Record counts after 136 hours:

0 draft 12
4 draft 11
124 draft 10
2283 draft 9
32591 draft 8

Total running time estimate: 150 days (result due late November 2011)

The four draft 11 records produced so far:

Code: Select all

rnbqkbnr/1ppppppp/p7/8/8/N7/PPPPPPPP/R1BQKBNR w KQkq - 0 2 11 1865423942798492
rnbqkbnr/1ppppppp/p7/8/8/2N5/PPPPPPPP/R1BQKBNR w KQkq - 0 2 11 2458021022756805
rnbqkbnr/1ppppppp/p7/8/8/1P6/P1PPPPPP/RNBQKBNR w KQkq - 0 2 11 2110456650953864
rnbqkbnr/1ppppppp/p7/8/8/P7/1PPPPPPP/RNBQKBNR w KQkq - 0 2 11 1562327606120748
User avatar
sje
Posts: 4675
Joined: Mon Mar 13, 2006 7:43 pm

After 7 days

Post by sje »

Record counts after 7 days:

0 draft 12
8 draft 11
162 draft 10
3036 draft 9
40107 draft 8

Each of the above represent the number of transposition table stores, so there are some duplicates counted for draft 10 or less.

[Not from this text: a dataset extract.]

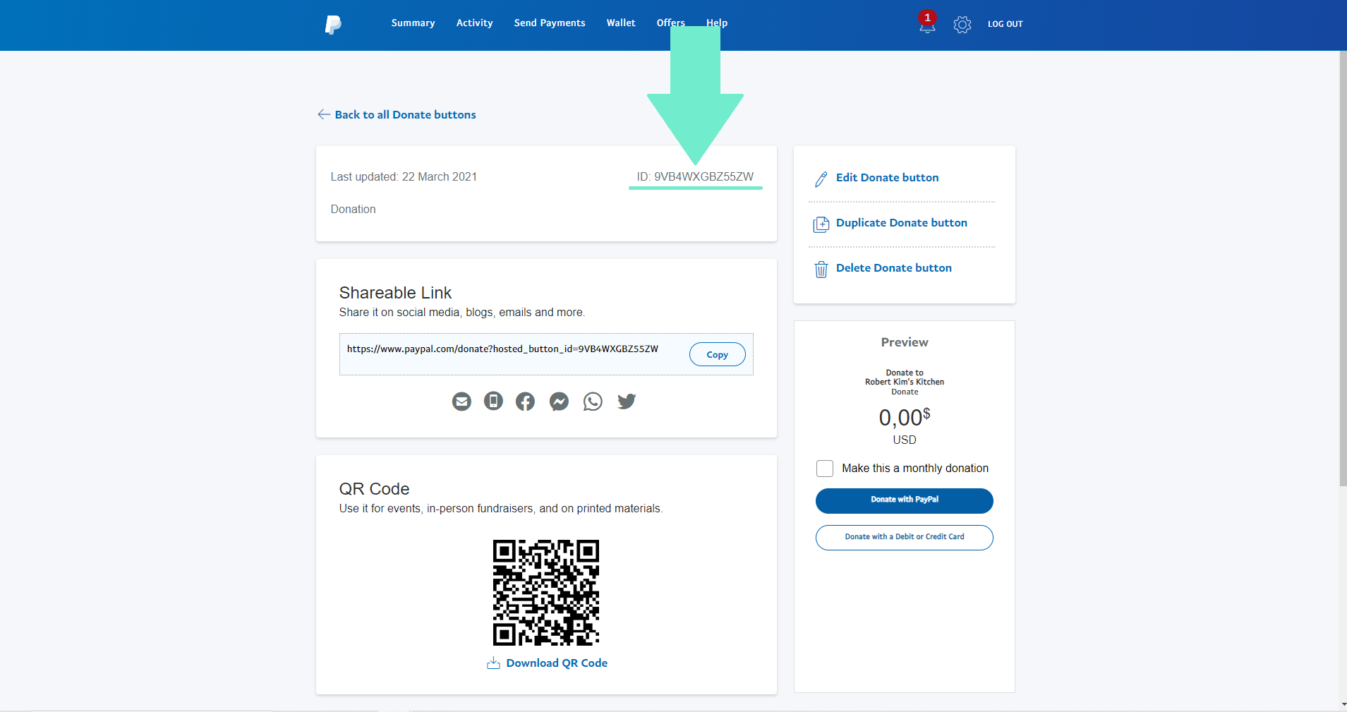Share the link via the mobile device icon

pyautogui.click(x=493, y=401)
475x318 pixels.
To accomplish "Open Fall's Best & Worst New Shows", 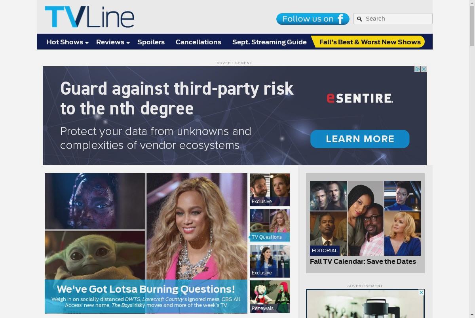I will coord(370,42).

There will be only 20 draft 12 records (all unique) and 400 draft 11 records (all unique). Based on only the draft 11 record count, the completion fraction is 8/400 = two percent. Based on this, the running time will be 400/8 * 1 week = 50 weeks, but that's certainly an overestimate. I still think that there's about a 50% chance of completing the run in under six months of total time.
User avatar
hgm
Posts: 28353
Joined: Fri Mar 10, 2006 10:06 am
Location: Amsterdam
Full name: H G Muller

Re: After 7 days

Post by hgm »

I guess there isn't much chance I could beat you to it with only a 2.4GHz Core 2 Duo and 1GB of memory... (And only a single-threaded perft.) I tried a test run for perft(12), and it took about 12 hours to crank out the first perft(10) (after 1. h2h3 h7h6).

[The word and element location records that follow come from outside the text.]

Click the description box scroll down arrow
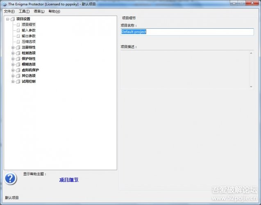The width and height of the screenshot is (261, 205). tap(251, 87)
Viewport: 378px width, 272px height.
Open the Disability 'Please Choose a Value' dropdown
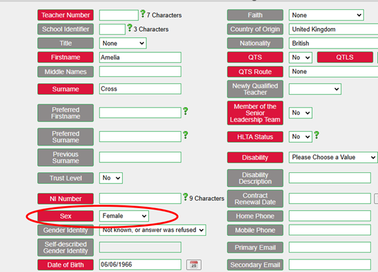333,157
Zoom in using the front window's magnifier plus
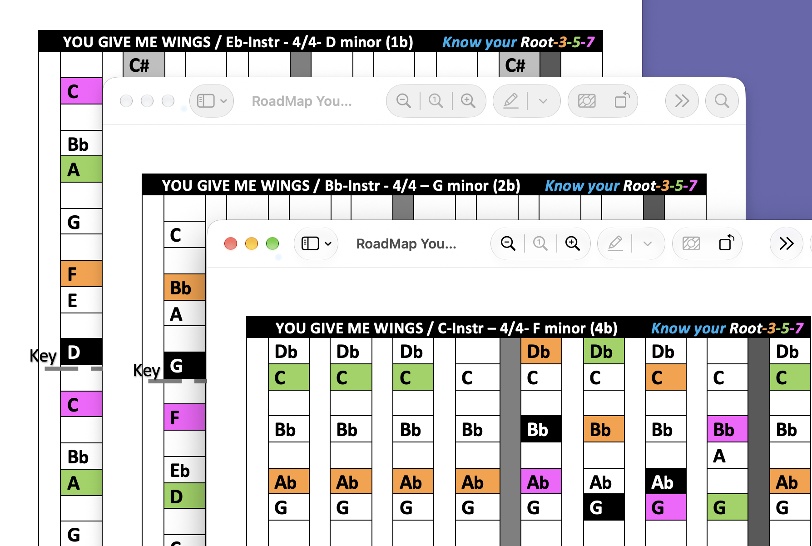 click(572, 243)
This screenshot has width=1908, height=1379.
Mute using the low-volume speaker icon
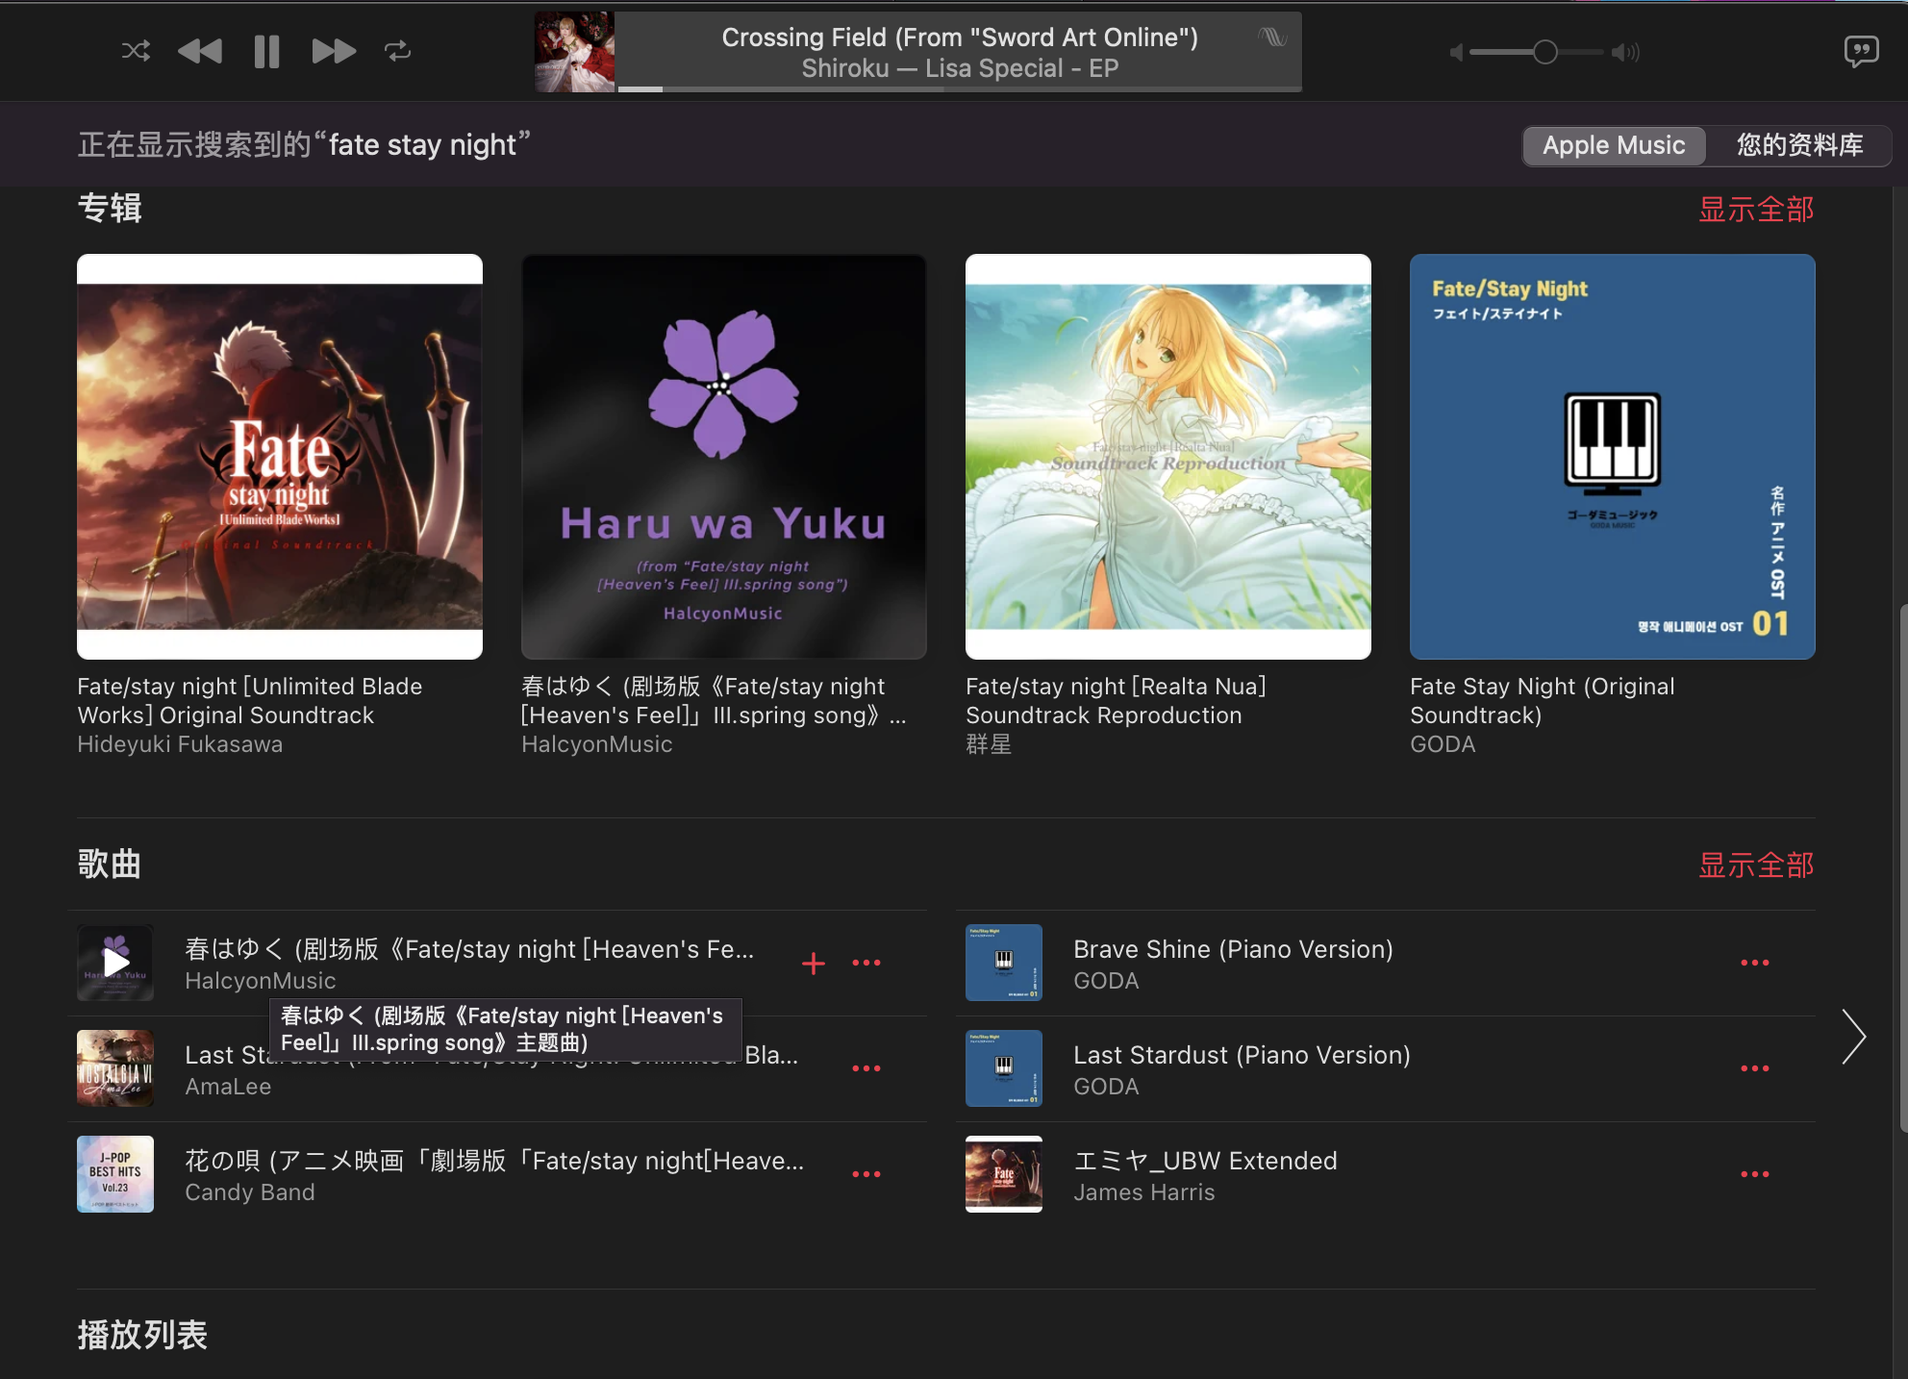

The turn-over of perft(7) values, though, is pretty slow. I guess there would hardly be any slow-down if I would use an on-disk hash-table there. Or use your strategy, to prepare the list of 'unique' perft(7) leaves in a file. (I estimate there must be about 100M of those?). Then I would have to do only a 6-ply perft from each of them. That way I would get more mileage out of the in-memory hashtable, which would only have to service a 6-ply tree (where the leaves do not have any info associated with them, and hashing the frontier nodes never gave me a speedup, so that only ply 1-4 (= 8-11 in the total perft(13) tree) need to be hased).

An advantage would also be that perft(6) counts still fit in 32 bits, so I could cram more hash entries into the same memory. (Like 5 entries per 64-byte cache line, consisting of an 8-byte key, a 4 byte count, and 4 bytes to spare for five (packed) 4-bit key extensions, a 7-bit LRU state-counter, and perhaps five count-overflow flags.)